John Henry Newman has long been one of my favorite writers. His ability to combine syllogism with sentiment is remarkable, and I have always been romanced by the long, cloistral, silver-veined sentences that give my students fits when I assign him. I well recall first reading Newman's Apologia in Hans Frei's class on modern theology at YaleDivinitySchool. Frei was at his twinkle-eyed, mysterious best when he asked us just what we thought of the famous "Note on Liberalism," in which Newman deliciously translated the anti-dogmatic spirit of the age he so disliked into eighteen pithy doctrines.

Newman was to me an accelerant. His observation (drawn from his study of the Arian controversy) that "the truth lay, not with the Via Media, but with what was called the 'extreme party'" struck me as a bracing correction to the sensible liberalism of my childhood and education. He endorsed the principle of dogma. "Religion as mere sentiment," he wrote with denunciatory directness, "is to me a dream and a mockery." He had no patience for vague fantasies of spiritual fellowship. Like Augustine, he saw no hope in seeking. The basis of the Christian life is not our longing; it is the "visible Church, with sacraments and rites which are channels of invisible grace." We cannot move through the spiritual life the way we drift through the marketplace. Dogma and the sacramental system must define and circumscribe our belief.

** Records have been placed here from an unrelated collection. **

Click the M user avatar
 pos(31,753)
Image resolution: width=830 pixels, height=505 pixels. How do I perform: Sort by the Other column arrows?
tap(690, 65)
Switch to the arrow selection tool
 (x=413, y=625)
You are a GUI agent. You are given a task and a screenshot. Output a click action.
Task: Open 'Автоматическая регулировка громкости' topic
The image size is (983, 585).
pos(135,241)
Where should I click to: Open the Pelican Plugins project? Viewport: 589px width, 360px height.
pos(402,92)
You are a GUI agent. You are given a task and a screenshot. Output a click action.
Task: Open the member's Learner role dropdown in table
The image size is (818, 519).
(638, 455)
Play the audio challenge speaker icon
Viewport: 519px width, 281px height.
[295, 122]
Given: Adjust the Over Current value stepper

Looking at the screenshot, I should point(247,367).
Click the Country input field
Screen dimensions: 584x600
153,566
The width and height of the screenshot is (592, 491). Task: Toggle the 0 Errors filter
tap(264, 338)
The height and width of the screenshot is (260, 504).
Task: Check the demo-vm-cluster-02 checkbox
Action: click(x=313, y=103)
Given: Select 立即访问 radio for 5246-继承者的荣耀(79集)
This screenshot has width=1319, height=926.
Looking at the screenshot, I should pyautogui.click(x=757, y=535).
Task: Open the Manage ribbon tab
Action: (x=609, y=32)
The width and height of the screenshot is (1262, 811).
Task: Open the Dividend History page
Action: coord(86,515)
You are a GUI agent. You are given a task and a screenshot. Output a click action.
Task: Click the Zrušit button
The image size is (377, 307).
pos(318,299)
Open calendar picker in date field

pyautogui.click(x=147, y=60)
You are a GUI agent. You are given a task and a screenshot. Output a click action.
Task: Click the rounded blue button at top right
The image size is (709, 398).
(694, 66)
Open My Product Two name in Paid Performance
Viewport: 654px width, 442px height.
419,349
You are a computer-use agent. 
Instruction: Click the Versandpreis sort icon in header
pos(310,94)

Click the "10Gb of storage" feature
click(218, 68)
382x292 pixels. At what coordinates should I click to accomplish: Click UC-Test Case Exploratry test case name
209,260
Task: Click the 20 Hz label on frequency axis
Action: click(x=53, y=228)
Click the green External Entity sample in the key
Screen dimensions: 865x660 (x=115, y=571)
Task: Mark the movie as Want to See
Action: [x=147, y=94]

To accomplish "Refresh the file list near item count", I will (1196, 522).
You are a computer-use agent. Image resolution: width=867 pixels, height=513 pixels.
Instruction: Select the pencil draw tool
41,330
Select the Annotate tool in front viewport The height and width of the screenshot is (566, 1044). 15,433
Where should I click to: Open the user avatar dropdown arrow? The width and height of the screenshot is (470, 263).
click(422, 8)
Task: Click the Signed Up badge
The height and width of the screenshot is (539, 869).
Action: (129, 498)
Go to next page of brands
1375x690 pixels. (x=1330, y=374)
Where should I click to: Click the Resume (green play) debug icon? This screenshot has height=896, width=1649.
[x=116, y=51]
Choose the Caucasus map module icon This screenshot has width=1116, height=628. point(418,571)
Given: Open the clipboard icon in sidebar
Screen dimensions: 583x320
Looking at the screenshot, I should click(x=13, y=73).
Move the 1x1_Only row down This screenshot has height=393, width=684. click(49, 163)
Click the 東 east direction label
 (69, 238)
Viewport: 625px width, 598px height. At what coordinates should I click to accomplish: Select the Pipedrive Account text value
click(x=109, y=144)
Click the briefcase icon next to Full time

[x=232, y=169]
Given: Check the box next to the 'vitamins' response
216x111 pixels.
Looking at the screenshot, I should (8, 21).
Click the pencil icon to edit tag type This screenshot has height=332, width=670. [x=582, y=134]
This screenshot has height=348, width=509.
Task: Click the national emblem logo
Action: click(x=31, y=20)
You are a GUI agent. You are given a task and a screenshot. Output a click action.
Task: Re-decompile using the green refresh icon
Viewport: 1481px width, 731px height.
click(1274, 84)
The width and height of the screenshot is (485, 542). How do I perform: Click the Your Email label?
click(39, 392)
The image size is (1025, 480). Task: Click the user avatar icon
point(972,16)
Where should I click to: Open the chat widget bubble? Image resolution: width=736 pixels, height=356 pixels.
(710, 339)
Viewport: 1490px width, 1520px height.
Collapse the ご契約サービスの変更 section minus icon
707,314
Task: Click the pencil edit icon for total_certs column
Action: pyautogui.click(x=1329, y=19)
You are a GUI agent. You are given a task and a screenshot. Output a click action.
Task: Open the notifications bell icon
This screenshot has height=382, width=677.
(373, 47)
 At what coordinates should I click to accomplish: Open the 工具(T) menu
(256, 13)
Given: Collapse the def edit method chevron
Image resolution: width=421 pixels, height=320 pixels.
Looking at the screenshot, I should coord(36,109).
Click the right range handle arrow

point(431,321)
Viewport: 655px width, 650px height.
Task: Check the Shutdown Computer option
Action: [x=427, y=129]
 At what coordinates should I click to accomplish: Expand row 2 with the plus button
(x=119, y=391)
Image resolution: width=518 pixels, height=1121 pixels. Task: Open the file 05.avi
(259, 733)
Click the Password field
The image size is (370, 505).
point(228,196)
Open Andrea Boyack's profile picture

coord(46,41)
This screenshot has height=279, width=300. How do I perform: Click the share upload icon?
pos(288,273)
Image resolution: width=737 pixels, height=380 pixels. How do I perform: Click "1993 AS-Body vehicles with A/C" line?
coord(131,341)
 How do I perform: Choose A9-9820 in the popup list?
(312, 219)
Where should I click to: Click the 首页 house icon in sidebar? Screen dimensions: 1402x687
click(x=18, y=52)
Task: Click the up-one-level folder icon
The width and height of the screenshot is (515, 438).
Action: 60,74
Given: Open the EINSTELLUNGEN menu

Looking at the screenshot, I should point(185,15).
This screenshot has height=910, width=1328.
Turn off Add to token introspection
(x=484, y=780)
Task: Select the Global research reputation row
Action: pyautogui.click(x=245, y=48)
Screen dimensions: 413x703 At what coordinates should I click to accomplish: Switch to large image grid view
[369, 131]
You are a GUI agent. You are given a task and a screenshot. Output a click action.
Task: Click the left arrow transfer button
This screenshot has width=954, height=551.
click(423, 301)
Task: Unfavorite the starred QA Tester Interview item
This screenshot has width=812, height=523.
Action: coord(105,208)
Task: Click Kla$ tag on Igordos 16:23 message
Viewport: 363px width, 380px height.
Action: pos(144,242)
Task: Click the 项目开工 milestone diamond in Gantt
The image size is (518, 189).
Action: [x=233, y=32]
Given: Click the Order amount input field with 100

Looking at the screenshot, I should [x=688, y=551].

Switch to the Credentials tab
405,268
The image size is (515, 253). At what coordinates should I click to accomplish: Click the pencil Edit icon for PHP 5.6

If at the time I still retained remnants of Schleiermacher or Tillich (the heroes of my youth), after reading Newman I wished to be rid of them.

Thus, I wrote In the Ruins of the Church for a dual purpose. I wanted to advance Newman's criticisms of liberalism, criticisms I took to be aligned with the postliberal theologies of my graduate professors Hans Frei and George Lindbeck. Yet, precisely because I was convinced as much by Newman's catholicism as by his antiliberalism, I wanted to do so without standing at a distance from my own church. Dogma and the sacramental system are the foundation of life in God. They are his arrows of love. I had to stay put in order to avoid drifting off into the ether of mere sentiment or theory. I had to avoid making an idea or, worse, a theology the basis for my own thought and action. In the end, I failed, and I failed in a way that Newman recognized in his own Apologia.

Newman is excruciatingly detailed in his account of his own thinking, but for my purposes, I can simply report his conclusion: he came to think that the basic rationale for Anglicanism lacked validity. Even more strongly, he came to think that Anglicanism was a midwife for a liberalism that led to atheism. I still do not think Newman correct in the way he sets up Anglicanism, liberalism, and atheism as falling dominos, but I have come to think that the Episcopal Church is disastrously disordered and disarrayed. Here my own reasons and analysis are of no more moment than Newman's. What matters is the way one responds to the judgment that Anglicanism is in ruins.

As he looks back in his Apologia, Newman reports that the realization that his prior confidence in Anglicanism was mistaken did not produce an immediate conviction that he must leave. He developed a figural interpretation of his circumstances that justified staying put. "I am content," he wrote to a friend at the time, "to be with Moses in the desert, or with Elijah excommunicated from the Temple." When I wrote In the Ruins of the Church, I also adopted a figural strategy to make sense of my situation. I clearly saw that the apostolic inheritance bequeathed to the Episcopal Church—a liturgy more medieval than reformed, a veneration of the ancient creeds, a love of the Church Fathers, a scriptural piety that did not confuse being learned with being critical—was being dismantled by a revisionist ideology that knew no limits. But I did not see myself as a prophet who hectored at a distance.